There were statements made, for example, by John Kerry, that our existing technology can only solve about 50 percent of the problem. Therefore we need to also be investing in R&D. What we’ve seen is basically a double underline on that, that the existing technologies we have and all of the policies to drive that deployment and for companies to get, say, tax breaks for buying them, is important, but it only solves about half of the problem. Therefore governments should also be doing things like putting money into R&D to get technologies out of the lab and to industrial scale.
How about from the private-sector perspective, in terms of investing in climate tech for real estate?
If you look at the balance sheet of the real estate industry, overall spend into R&D is zero. But there is this slow awakening that if you’ve signed up for some kind of carbon pledge — which you probably have, because your investors are demanding it, or you’re chasing a smaller cost of capital — that you cannot get there with existing technologies. Therefore you have to go and invest in R&D to help develop new technologies.
“We made a bunch of very good steps — refrigerants and methane regulations, frameworks for carbon trading. Where we missed out is setting a global CO2 price.”

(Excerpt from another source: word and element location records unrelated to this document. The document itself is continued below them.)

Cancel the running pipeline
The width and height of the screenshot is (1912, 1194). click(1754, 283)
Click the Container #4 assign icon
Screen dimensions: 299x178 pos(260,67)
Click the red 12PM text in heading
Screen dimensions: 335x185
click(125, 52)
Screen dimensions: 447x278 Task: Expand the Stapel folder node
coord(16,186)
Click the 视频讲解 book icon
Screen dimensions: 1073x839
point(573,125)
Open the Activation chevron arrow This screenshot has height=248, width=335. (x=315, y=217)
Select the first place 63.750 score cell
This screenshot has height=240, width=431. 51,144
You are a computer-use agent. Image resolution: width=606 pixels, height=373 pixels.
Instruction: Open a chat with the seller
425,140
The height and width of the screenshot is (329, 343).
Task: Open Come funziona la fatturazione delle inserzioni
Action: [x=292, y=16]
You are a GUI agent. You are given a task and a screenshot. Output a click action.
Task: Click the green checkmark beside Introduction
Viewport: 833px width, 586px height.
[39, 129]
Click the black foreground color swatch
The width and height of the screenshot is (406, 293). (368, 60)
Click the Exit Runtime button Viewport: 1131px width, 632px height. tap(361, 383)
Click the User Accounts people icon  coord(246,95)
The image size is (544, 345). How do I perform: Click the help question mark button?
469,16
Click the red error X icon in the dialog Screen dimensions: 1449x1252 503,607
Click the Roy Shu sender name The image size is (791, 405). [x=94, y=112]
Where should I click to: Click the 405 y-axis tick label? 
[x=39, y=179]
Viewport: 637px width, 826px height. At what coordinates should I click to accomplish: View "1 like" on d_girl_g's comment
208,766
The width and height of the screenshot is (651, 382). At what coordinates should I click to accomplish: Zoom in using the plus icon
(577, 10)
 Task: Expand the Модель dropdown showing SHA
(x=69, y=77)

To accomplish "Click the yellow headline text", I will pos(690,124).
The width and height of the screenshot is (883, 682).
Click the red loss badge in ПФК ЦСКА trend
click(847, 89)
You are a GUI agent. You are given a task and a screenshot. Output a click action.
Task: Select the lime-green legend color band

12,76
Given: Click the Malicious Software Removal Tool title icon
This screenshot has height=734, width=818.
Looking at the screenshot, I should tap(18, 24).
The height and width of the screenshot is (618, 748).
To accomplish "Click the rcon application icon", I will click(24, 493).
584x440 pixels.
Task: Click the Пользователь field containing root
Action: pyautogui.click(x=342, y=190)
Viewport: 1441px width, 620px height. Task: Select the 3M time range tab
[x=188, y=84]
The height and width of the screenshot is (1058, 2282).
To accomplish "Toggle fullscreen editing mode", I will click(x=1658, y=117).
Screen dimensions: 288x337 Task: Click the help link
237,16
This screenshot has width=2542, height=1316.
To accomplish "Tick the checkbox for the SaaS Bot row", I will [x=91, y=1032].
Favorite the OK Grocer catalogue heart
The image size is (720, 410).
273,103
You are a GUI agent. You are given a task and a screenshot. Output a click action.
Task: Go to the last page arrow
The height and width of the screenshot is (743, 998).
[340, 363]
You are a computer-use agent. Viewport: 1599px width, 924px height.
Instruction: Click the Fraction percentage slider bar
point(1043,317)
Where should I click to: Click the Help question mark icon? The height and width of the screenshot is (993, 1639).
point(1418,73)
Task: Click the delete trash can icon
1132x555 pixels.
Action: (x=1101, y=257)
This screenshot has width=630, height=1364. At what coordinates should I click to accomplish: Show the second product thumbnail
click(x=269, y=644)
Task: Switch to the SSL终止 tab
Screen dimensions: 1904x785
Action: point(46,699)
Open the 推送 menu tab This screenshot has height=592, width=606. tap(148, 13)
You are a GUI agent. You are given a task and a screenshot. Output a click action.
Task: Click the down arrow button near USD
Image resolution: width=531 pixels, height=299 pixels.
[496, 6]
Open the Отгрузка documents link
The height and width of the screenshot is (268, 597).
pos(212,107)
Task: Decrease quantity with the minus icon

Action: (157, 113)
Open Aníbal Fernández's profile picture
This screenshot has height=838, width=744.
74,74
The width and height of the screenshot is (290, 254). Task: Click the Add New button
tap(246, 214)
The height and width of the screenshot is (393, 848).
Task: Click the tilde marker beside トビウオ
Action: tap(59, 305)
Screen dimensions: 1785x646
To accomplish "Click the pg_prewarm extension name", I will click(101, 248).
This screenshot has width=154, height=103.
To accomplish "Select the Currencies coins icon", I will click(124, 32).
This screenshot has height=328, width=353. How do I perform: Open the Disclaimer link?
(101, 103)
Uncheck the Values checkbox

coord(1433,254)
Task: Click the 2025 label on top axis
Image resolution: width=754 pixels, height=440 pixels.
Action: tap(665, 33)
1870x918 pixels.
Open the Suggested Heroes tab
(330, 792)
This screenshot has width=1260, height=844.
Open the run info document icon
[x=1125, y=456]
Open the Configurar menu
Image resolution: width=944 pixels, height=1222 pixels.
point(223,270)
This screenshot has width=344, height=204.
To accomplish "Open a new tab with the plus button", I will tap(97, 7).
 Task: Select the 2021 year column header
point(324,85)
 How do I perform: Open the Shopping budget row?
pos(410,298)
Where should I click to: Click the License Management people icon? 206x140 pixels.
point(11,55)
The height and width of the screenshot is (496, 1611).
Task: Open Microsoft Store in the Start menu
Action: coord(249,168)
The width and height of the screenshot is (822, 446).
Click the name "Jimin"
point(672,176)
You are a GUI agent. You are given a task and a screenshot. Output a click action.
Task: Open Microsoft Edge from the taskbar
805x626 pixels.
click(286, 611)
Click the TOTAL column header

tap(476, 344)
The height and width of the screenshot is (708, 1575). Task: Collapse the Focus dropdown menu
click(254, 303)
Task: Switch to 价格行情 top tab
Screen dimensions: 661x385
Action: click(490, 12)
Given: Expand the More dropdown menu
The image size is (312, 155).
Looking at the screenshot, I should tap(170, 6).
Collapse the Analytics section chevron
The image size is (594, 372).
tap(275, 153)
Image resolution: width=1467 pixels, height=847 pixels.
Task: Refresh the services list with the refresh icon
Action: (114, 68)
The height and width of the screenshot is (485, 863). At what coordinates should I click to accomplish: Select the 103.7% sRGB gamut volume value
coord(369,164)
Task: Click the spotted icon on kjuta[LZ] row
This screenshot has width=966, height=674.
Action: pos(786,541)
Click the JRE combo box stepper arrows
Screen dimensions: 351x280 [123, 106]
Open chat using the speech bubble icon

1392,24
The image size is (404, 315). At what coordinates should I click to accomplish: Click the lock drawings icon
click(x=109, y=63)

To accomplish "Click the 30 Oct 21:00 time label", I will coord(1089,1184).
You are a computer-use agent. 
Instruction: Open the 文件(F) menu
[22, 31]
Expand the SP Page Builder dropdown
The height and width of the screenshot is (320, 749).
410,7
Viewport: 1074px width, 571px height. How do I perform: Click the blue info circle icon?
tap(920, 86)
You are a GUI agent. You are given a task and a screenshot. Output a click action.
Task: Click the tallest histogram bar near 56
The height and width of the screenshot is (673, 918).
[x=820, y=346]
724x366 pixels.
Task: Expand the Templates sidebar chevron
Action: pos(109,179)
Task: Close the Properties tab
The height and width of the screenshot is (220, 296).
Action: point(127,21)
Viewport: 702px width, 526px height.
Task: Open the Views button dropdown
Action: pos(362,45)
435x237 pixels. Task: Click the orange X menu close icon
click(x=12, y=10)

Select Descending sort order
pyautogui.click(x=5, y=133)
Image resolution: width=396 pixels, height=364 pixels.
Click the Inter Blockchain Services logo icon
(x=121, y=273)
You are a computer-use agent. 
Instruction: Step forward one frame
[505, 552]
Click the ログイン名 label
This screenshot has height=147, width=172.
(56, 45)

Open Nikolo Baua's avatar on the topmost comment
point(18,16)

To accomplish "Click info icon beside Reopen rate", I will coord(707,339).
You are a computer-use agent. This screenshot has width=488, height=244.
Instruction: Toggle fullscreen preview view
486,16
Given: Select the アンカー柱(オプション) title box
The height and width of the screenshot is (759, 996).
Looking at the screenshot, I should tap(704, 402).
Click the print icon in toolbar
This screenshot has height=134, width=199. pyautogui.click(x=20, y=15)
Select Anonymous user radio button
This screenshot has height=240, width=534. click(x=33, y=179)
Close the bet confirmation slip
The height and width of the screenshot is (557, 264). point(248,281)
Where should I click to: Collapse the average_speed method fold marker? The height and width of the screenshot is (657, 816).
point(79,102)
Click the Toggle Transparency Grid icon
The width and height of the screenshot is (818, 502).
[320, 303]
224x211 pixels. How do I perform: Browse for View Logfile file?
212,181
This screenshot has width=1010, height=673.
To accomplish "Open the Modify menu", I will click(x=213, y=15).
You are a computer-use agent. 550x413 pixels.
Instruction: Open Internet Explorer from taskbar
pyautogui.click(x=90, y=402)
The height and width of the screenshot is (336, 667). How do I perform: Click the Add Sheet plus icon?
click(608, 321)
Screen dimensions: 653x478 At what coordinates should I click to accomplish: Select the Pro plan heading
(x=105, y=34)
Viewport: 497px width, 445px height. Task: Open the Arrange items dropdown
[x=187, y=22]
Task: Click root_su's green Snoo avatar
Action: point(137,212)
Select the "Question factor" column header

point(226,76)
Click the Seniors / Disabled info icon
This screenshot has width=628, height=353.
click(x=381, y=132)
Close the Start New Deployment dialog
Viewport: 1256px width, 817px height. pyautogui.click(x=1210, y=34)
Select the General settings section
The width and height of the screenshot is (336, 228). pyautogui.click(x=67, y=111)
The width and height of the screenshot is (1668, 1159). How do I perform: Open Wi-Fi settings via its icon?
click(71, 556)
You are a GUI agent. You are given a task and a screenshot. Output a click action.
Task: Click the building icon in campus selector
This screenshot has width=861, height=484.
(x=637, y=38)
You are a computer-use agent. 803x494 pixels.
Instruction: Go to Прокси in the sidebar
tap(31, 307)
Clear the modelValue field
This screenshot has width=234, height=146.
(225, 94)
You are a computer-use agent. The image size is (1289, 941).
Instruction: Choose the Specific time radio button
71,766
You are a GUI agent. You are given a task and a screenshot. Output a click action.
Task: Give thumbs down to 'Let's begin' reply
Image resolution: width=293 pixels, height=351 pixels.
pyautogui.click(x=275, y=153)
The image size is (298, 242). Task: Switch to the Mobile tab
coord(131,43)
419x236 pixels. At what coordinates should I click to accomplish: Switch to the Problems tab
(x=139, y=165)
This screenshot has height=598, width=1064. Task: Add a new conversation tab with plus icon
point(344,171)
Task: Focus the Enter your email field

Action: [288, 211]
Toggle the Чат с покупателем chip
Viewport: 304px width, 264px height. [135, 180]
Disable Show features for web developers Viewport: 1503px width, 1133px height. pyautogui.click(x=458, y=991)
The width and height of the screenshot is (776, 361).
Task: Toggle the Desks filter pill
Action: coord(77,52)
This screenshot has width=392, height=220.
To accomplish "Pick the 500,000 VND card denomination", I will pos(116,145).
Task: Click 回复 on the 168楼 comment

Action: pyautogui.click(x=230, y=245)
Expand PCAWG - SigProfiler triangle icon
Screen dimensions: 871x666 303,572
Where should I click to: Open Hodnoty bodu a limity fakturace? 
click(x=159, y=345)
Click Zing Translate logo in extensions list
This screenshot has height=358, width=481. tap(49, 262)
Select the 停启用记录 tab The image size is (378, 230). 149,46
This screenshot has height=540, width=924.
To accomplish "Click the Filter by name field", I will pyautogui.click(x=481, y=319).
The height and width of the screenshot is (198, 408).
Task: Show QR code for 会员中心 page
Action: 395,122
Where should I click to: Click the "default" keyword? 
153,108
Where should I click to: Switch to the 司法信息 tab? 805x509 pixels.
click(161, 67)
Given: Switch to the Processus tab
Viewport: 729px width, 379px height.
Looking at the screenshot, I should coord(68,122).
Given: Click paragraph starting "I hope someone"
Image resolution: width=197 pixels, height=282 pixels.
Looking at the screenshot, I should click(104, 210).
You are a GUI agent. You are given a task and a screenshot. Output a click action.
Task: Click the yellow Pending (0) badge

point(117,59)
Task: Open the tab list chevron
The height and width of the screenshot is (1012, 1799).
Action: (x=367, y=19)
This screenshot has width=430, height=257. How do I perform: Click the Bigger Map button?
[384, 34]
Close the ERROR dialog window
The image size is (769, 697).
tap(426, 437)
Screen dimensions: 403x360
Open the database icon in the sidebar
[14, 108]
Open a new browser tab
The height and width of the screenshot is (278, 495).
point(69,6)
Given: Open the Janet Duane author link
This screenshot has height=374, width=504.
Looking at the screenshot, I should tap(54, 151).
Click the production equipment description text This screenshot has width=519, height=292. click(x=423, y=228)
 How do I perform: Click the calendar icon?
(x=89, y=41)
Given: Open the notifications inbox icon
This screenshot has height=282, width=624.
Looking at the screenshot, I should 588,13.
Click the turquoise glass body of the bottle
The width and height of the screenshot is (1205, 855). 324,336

Our hypothesis is that even in the real estate industry, it’s the people who get good at R&D spending who are going to be the leaders in this field.
What would you have liked to see from this conference? What, in terms of topics relevant to the industry, was lacking?
I actually went in with very low expectations. The problem is, it had been built up like, “This is our last best hope, and if we don’t nail everything right now, we’re completely screwed.” Realistically, these things move in steps. We made a bunch of very good steps. Refrigerants and methane regulations, frameworks for carbon trading, great.
Where we did miss out is a global CO2 price. Say if Europe is going to put a price, where they’re going to tax people who are making dirty steel, then you also want them to, say, put a price on when steel from China comes in, in order to put those two manufacturers on an equal basis. We did not see good frameworks like that being put into place.
And what’s Fifth Wall’s position in all of this? How did you spend your days at COP26?
Real estate is a global industry. It’s the largest asset class in the world. And in most countries it’s 10 to 20 percent of GDP. Any time that any of these countries’ finance ministers or anyone is writing policies, the real estate industry should be there. Historically, as an industry we have been bad at banding together and getting a seat at the table. The primary thing that we were trying to do was to be an emissary for the industry, to try to ensure that it does have a seat at the table in these sorts of discussions where historically we’ve punched below our weight.
Real estate tends to punch above its weight at the municipal level, but not at the international level. Most of the largest real estate companies haven’t really signed up for this whole climate tech thing, haven’t signed up to shape climate policy.
We would like to inspire more of the industry to join the consortium that we’re building. But just because we don’t have most of the industry signed up doesn’t mean that we can’t start going and kicking the hornet’s nest a little bit with the national and the global regulators, to get a seat at that table.
This interview has been condensed and edited for clarity.